Siento apego por el folclore de estos días. Por una parte de él, al menos. Soy ajeno a misas, procesiones y otros ritos religiosos, pero crecí cuando la televisión poseía los atributos divinos: unicidad y omnipresencia. Es decir, cuando sólo existía TVE y cuando no había Semana Santa sin películas de romanos, sin Molokai y sin Balarrasa. Puedo prescindir de Molokai, de los leprosos y del padre Damián, y del surtido de péplums. De Balarrasa, no. A estas alturas, los hábitos ya son vicios.
Cumplí el sábado con el rito anual de Balarrasa, gracias al canal digital dedicado al cine español. De entre los días cristianos de pasión, muerte y resurrección, el sábado me parece el de mayor potencia narrativa: es el gran vacío telúrico, el tránsito, la jornada sin misas y sin Dios. Y entre el folclore televisivo de la temporada, no hay nada que pueda competir con Balarrasa.

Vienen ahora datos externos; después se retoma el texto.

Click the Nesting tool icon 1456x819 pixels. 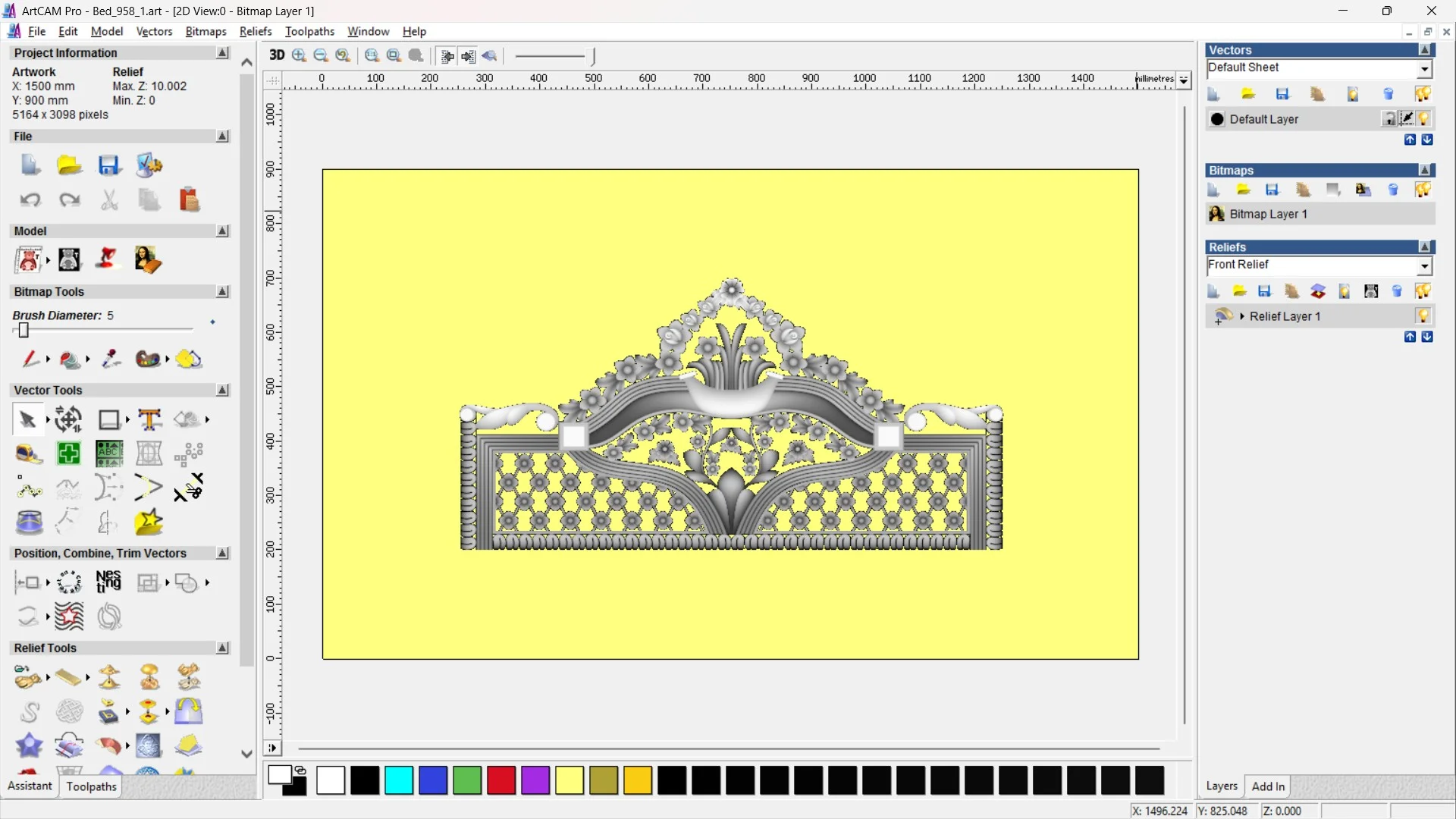[x=108, y=582]

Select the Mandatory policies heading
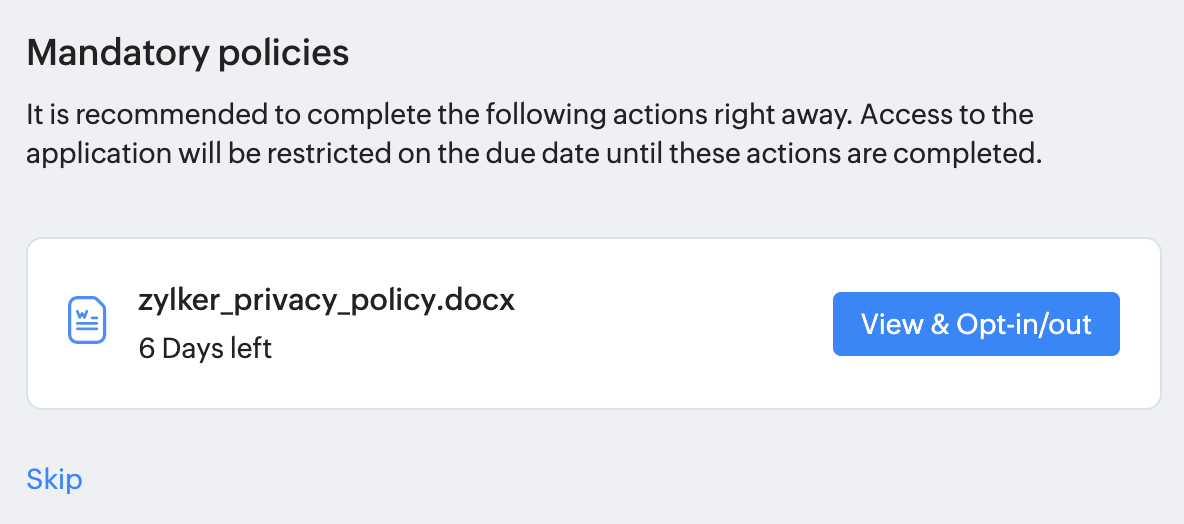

Es una extraña película, una mezcla imposible. Como un Marcelino, Pan y Vino (otro clásico de la semana) interpretado por Humphrey Bogart. Una historia ñoña teñida de negro, con momentos de gran cine policiaco. Y un Fernando Fernán-Gómez colosal, legionario y meapilas, angelito doméstico y detective con 60 hervores.
En 1951, cuando se rodó Balarrasa, Fernán-Gómez era todavía un actor, un tipo que hacía un papel. Luego se convirtió en Fernán-Gómez, un hombre con una película alrededor. Le ocurría lo que a Bogart o a John Wayne: eran siempre ellos. Inevitablemente, se veía a un hombre con un tamaño excesivo para el personaje. Podía hacerte reír o llorar, pero sabías que era Fernán-Gómez.
Me gusta la gente que desborda, que rompe las costuras de un personaje o de la vida. A esa rara estirpe perteneció también Pepe Comas, gran corresponsal de este diario, muerto el viernes.
No es verdad que se vayan los mejores. Ocurre que de ellos nos acordamos más.